The Fuel Crisis in NZ: A Contract Reality Check

The Fuel Crisis in NZ: A Contract Reality Check

Fuel volatility in New Zealand is no longer background noise — it’s affecting pricing, performance, and disputes in real time.

From a commercial lawyer’s perspective, Iam seeing the same issue repeatedly: contracts that say very little about fuel.

A recent example:


A NZ logistics provider entered into a fixed‑price services contract. Fuel wasn’t mentioned — no disbursement clause, no price‑adjustment mechanism. When fuel prices surged, the provider passed on a surcharge. The client refused to pay, arguing fuel was “included”. The contract didn’t resolve it. What followed was a commercial standoff, delayed payments, and costly legal advice — all over a clause that was never written.
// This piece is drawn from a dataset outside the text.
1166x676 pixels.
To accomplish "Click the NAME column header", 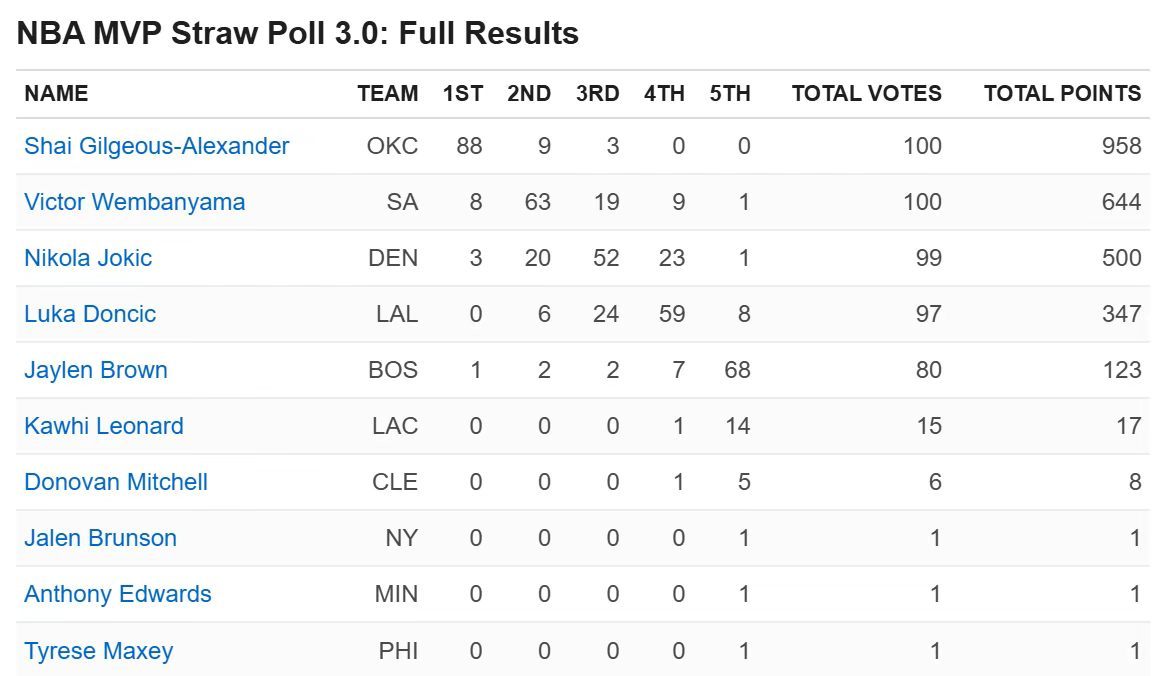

Force majeure is another blind spot. Generic wording often doesn’t cover fuel shortages or supply disruption, even where fuel is essential to performance.

The fix isn’t complex — it’s clarity: Is fuel included or excluded?


Can increases be passed on?


Do fuel shortages excuse delay?

In today’s market, ambiguity isn’t neutral — it’s a liability.

At Neilsons Lawyers, we are seeing more disputes caused by what contracts don’t say than what they do.

The most expensive clause is often the one that isn’t there.